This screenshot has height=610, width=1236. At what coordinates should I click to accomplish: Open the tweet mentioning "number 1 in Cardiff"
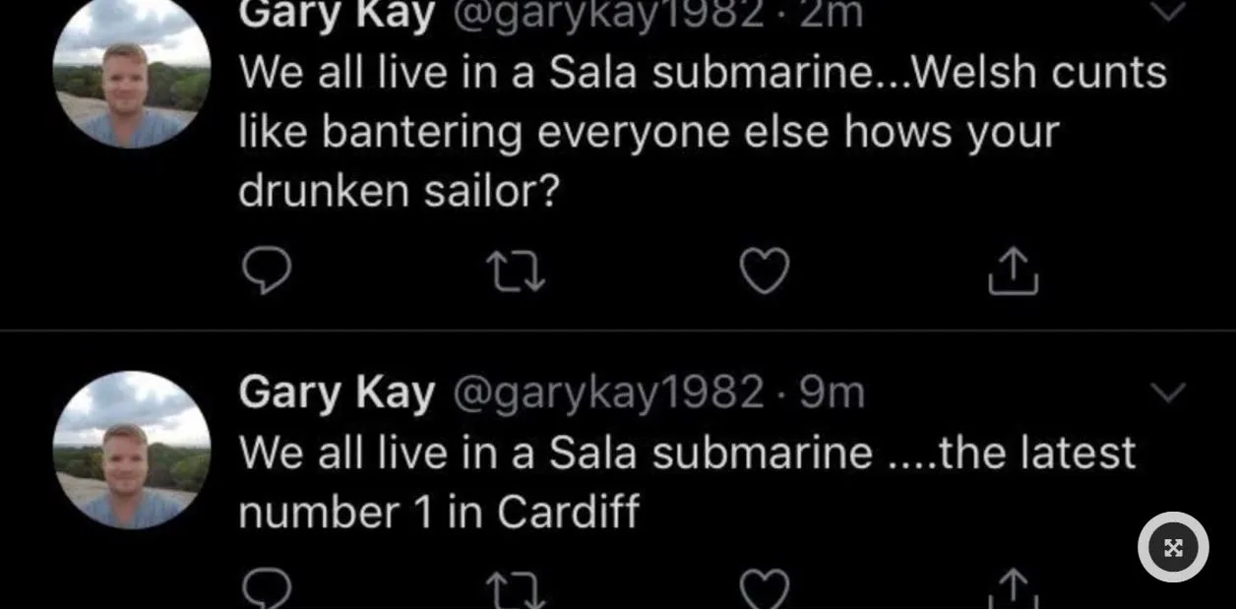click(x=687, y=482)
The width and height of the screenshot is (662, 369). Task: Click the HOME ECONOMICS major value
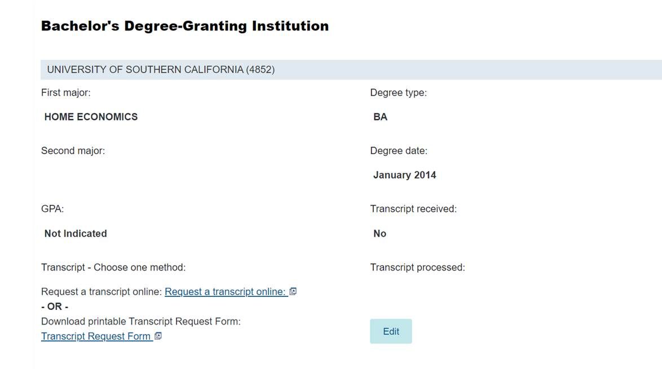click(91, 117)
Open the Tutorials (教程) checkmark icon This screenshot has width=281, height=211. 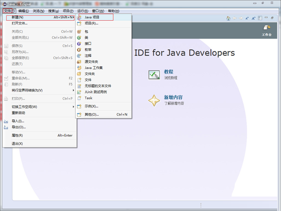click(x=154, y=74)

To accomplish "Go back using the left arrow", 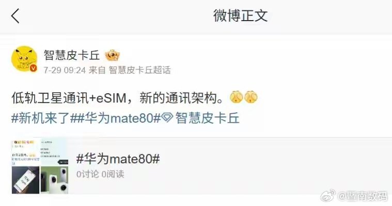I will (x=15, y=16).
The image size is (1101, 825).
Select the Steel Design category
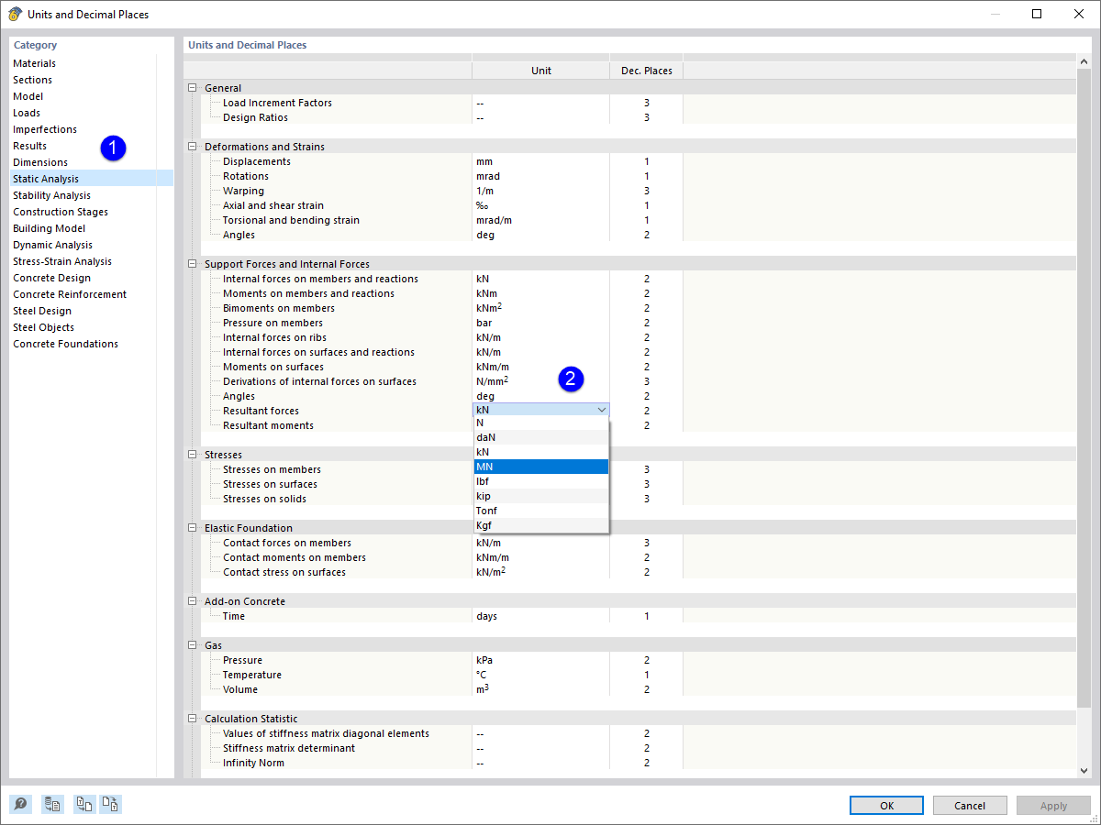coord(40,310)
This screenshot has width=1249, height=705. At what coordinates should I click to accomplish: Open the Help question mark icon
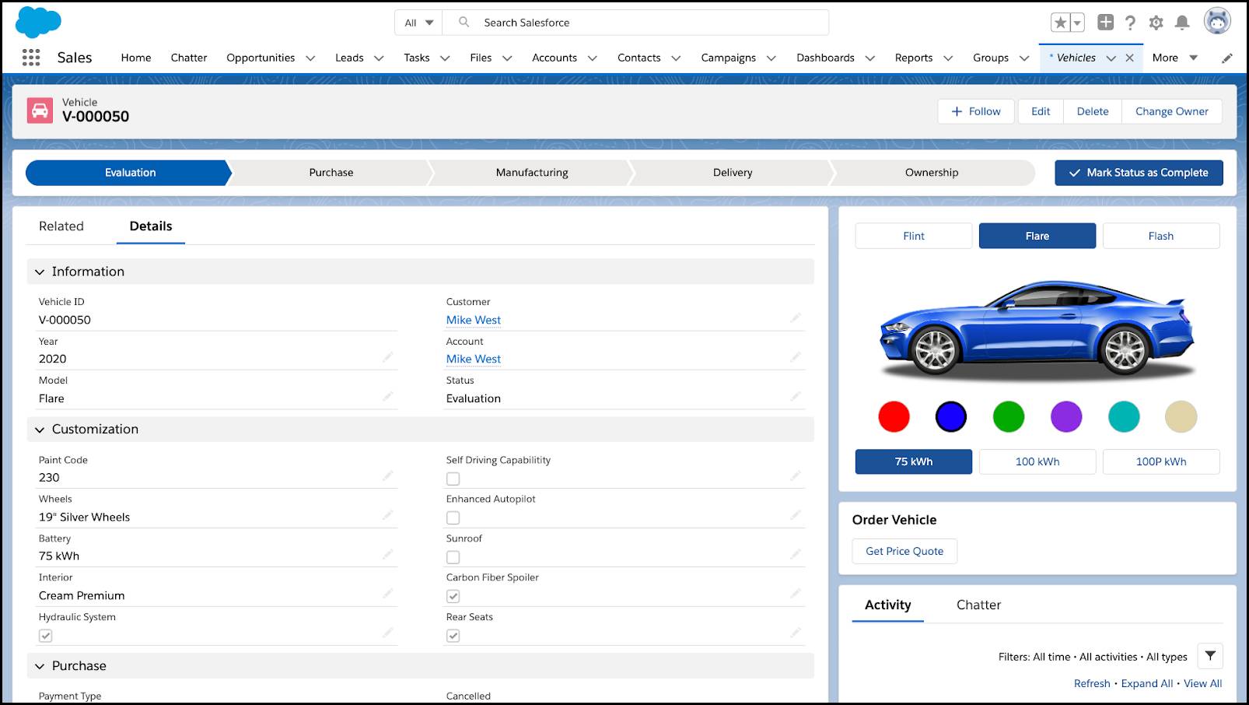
====
TASK DESCRIPTION => Please reproduce, exactly and only, the lines from the line containing "Select the Steel Design category" through the last line of the material above, minus any pictures.

SOLUTION TO THE EXERCISE =>
Select the Steel Design category
coord(40,310)
This screenshot has width=1249, height=705. At what coordinates should I click to accomplish: Open the Help question mark icon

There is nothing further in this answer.